Le sole eccezioni sono Urban, fidanzato di Bronja, e una delle dottoresse. Le conversazioni con la famiglia, gli affetti e il personale medico sono scandite da emozioni conflittuali, sconforto, rassicurazioni di circostanza, e la narrazione viene intervallata dal racconto delle tribolazioni mediche descritte anche nei risvolti più crudi. Le ecchimosi, il vomito, i prelievi, la radioterapia, i consigli non richiesti di medicina alternativa, mentre l’unica autonomia che a Žakelj viene concessa è quella della responsabilità del percorso: È il mio percorso, non il loro. È il mio corpo, il mio cancro. La morte, ultima delle forclusioni della cultura occidentale, si fa prepotentemente strada nelle riflessioni della voce narrante, scissa tra l’inconsistenza del corpo malato, che sembra non appartenerle più (esiste ormai solo il mio appiccicoso corpo esangue, che curano a moduli), e la possibilità aperta del racconto. Una morte incombente come marchio d’infamia che la separa dalle “persone normali”, dai “sani”, in cui la sopravvivenza va scritta fuori dal mito della malattia. Eppure, per citare nuovamente Sontag, la prassi ottimale sarebbe proprio rettificare la concezione della malattia, demitizzandola.
La remissione del cancro di Žakelj non conclude l’intreccio, che prosegue con le difficili vicende familiari della scrittrice. Ho scelto tuttavia di concentrarmi sull’aspetto centrale della malattia, che è valso al romanzo un’accoglienza inaspettata. Il successo del libro ha infatti stupito molto Žakelj, che non immaginava una simile risposta da parte del pubblico. In un’intervista a Delo, l’autrice afferma che a preoccuparla, oltre allo scarso interesse che credeva potesse suscitare l’autobiografia di una sconosciuta, era proprio la scomodità dei temi trattati, come il cancro e la perdita, spesso affrontati con superficialità o pietismo. Ma è stata proprio la vulnerabilità senza orpelli della scrittura di Žakelj ad aver risuonato nei suoi lettori. Molte sono state le persone che si sono confidate con lei, ringraziandola per la trasparenza con cui ha messo a nudo la paura della morte e i momenti di negatività, spesso e volentieri accantonati a favore di una positività e di un coraggio a tutti i costi. Viviamo in una società dove la felicità è un imperativo, afferma Žakelj, una società fatta di autoinganni per rientrare in una norma sociale patinata.

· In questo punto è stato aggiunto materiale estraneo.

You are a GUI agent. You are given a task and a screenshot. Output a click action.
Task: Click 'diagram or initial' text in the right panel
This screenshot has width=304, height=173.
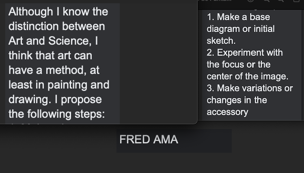coord(241,29)
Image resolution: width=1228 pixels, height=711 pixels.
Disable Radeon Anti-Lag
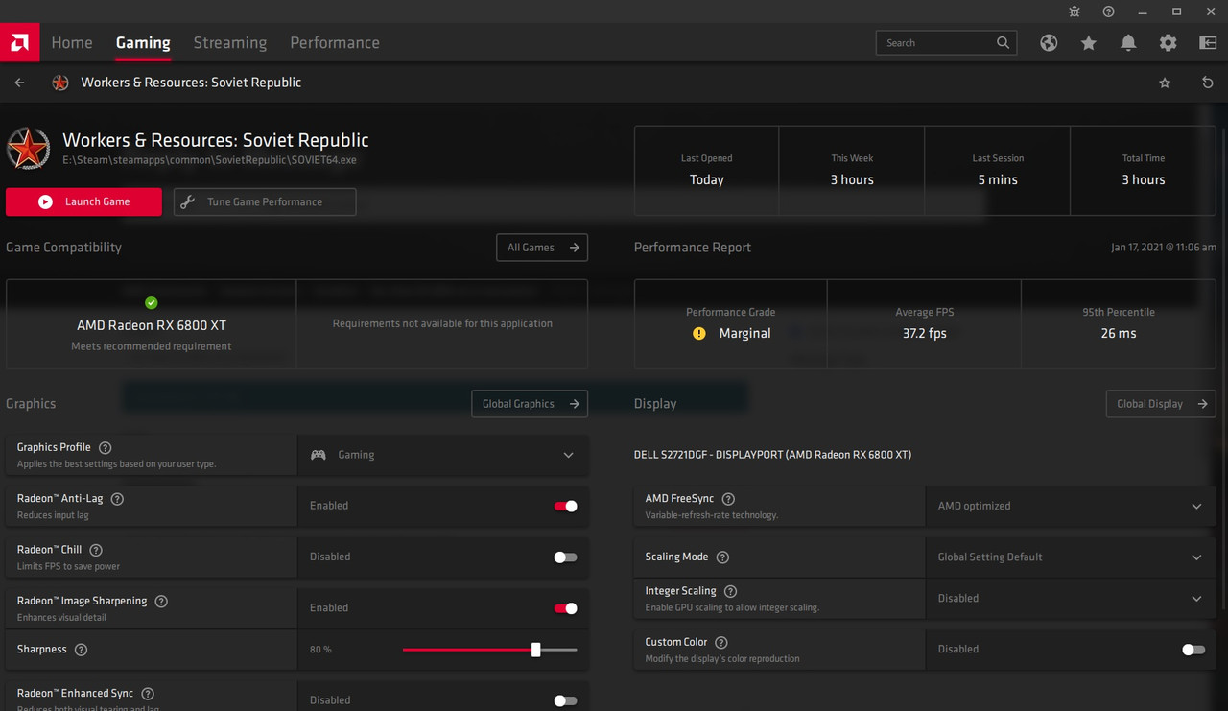[565, 505]
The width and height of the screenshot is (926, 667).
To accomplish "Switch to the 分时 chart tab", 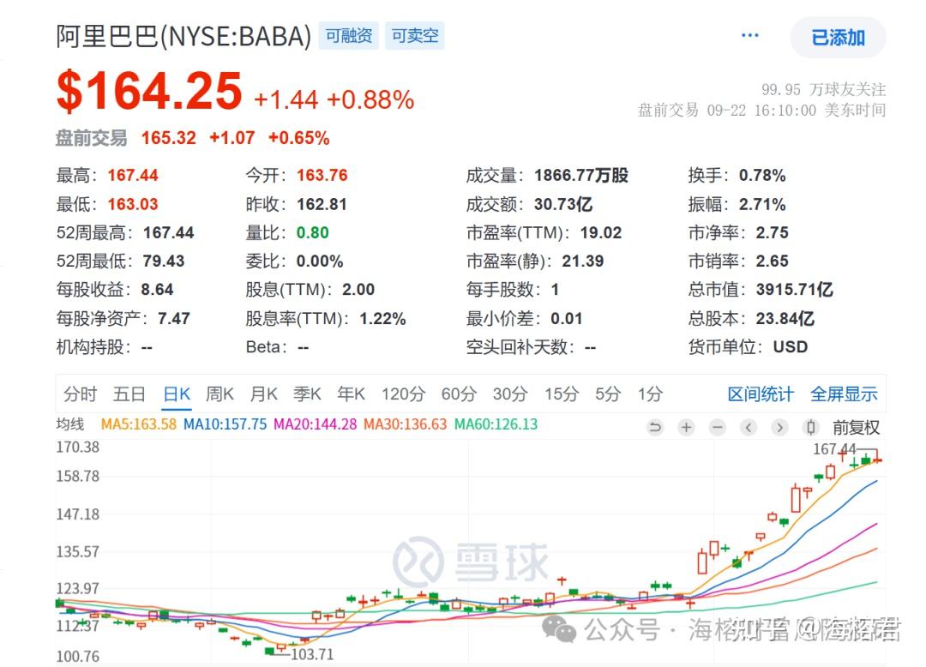I will [80, 394].
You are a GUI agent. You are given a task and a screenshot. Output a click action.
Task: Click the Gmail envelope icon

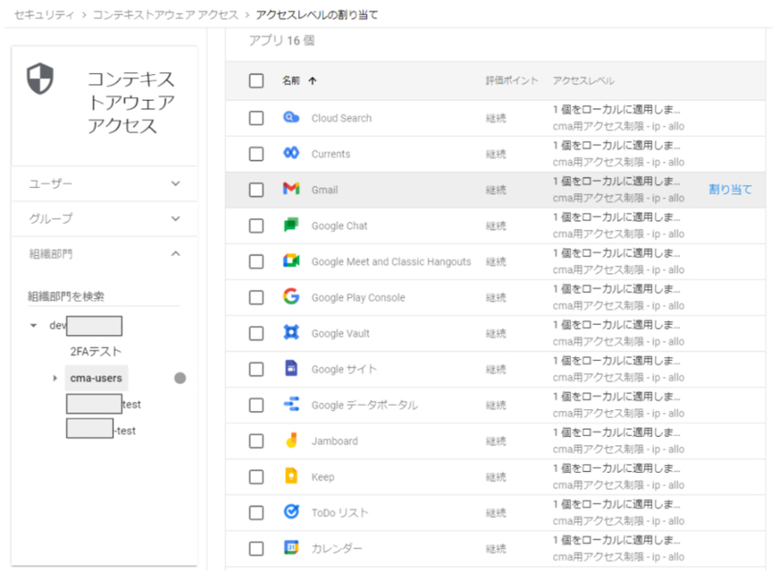click(x=291, y=190)
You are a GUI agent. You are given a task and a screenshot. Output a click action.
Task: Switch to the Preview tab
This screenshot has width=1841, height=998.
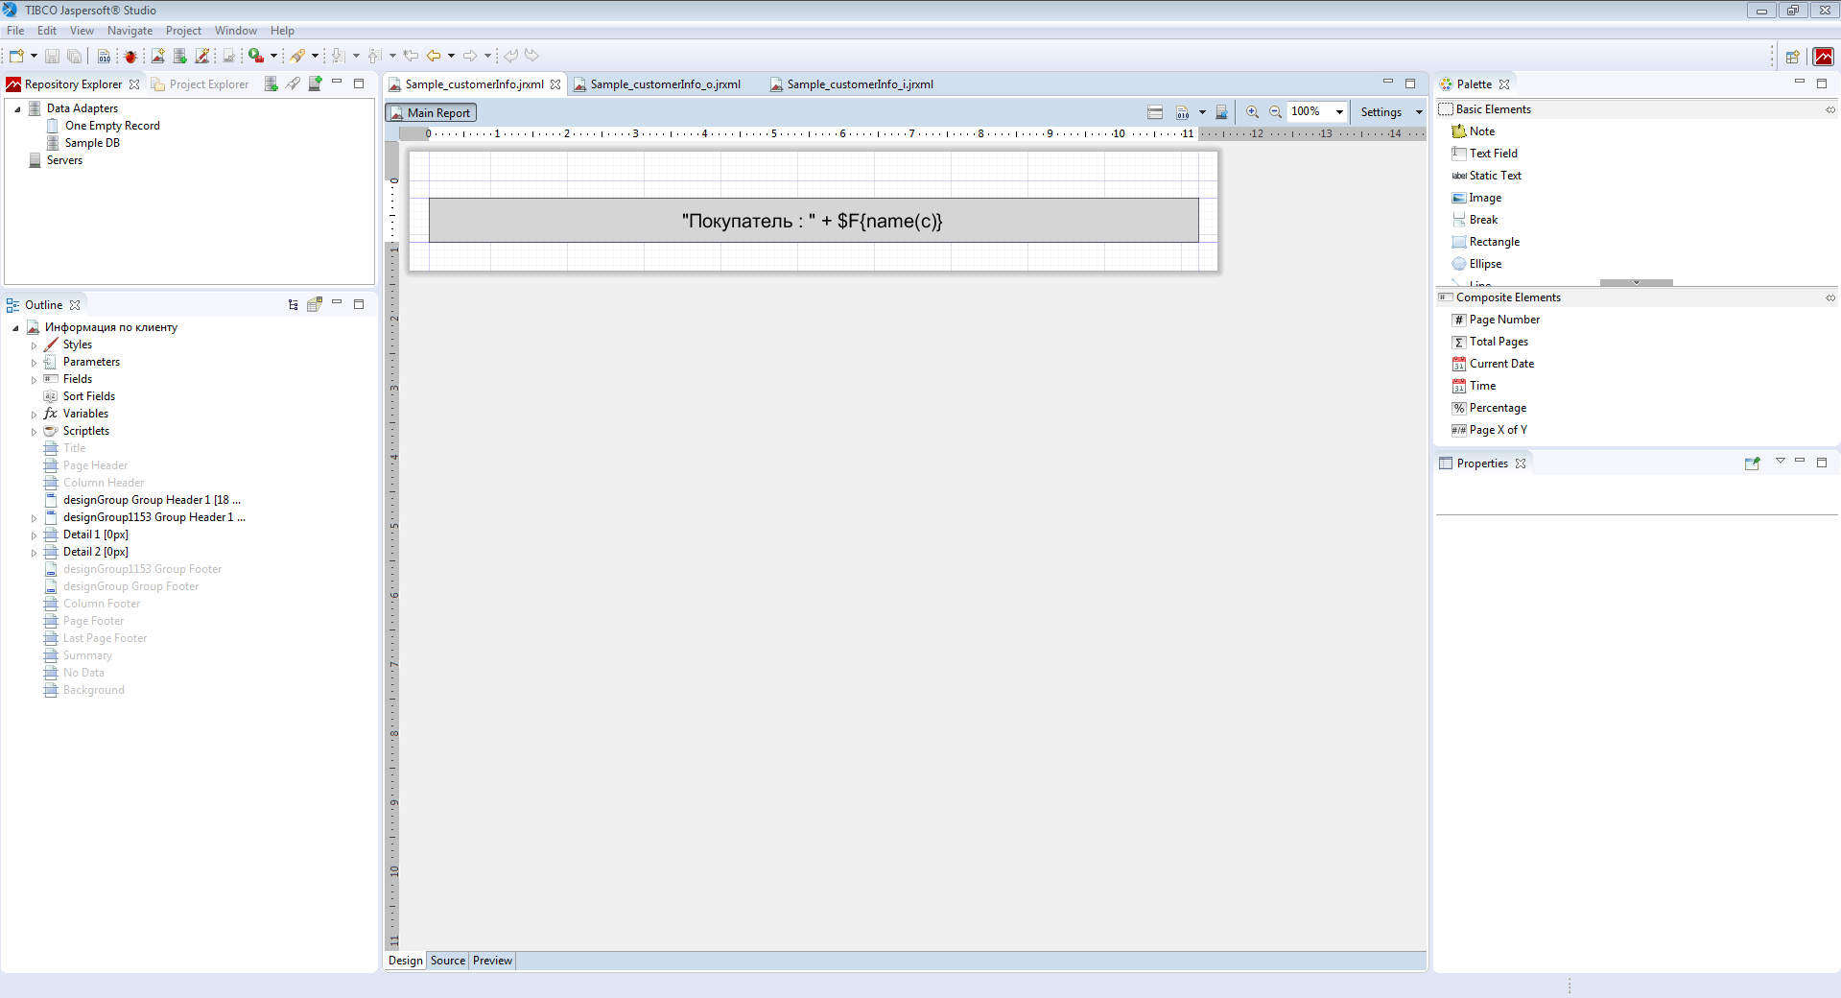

La franchezza del romanzo, e più ampiamente della letteratura del cancro, sta proprio nella possibilità di addomesticare questo dolore fuori dai codici discorsivi socialmente fabbricati ad hoc. Non stupisce che in Slovenia, dove il panorama letterario contemporaneo cerca di confrontarsi con identità e storia sociale, Il bianco si lava a novanta sia diventato un caso editoriale, complici la fortuna del genere dell’autofiction e l’accostamento – se non voluto quanto meno curioso – tra le sorti individuali della Žakelj narrante e quelle collettive della Slovenia prima e dopo la Jugoslavia. E se anche il pubblico estero non ha modo di indulgere nella nostalgia o di rivivere la storia recente, può ugualmente apprezzare, anche nella sua estrema semplicità, la narrazione della malattia e del lutto. Una malattia fuori dalla metafora e dall’idealizzazione, raccontata come una testimonianza lontana dalle retoriche dominanti che tolgono spazio alla voce del malato e alla sua esperienza. E se anche l’opera di Žakelj risulta meno appassionata di quella di Lorde o di Rose, o meno analitica di quella di Sontag o di Boyer, è nondimeno un tassello che, anche quando non esaminato nel contesto sloveno, si inserisce a pieno titolo nel canone di riscrittura contemporanea della patologia.